In many respects, it represents the culmination of more than 1,300 years of philosophical dialogue and inquiry since the time of the history Buddha Sakyamuni, Shantarakshita set forth the foundation of a syncretic approach to contemporary ideas by synthesizing the three major trends in Indian Buddhist thought at the time (the Madhyamaka thought of Nagarjuna, the Yogacara thought of Asanga, and the logical and epistemological thought of Dharmakirti) into one consistent and coherent system.
Shantarakshita's text is considered to be the quintessential exposition, or root text, of the school of Buddhist philosophical thought known in Tibet as Yogacara-Svatantrika-Madhyamaka.
In addition to examining his ideas in their Indian context, this study looks at the way in which Shantarakshita's ideas have been understood by, and have been an influence on, Tibetan Buddhist traditions.
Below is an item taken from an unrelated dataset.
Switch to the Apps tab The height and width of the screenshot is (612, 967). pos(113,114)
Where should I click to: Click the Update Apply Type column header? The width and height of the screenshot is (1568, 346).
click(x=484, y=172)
Specifically, Blumenthal examines the way scholars from the Geluk School of Tibetan Buddhism have interpreted, represented, and incorporated Shantarakshita's ideas into their own philosophical project.
This is the first book-length study of Shantarakshita's Madhyamaka thought in any Western language. It includes a new translation of Shantarakshita's treaties and extensive extracts from his autocommentary. Also included is the first complete English translation of the primary Geluk commentary on Shantarakshita's treatise Gyel-tsab Je's Remembering The Ornament of the Middle Way.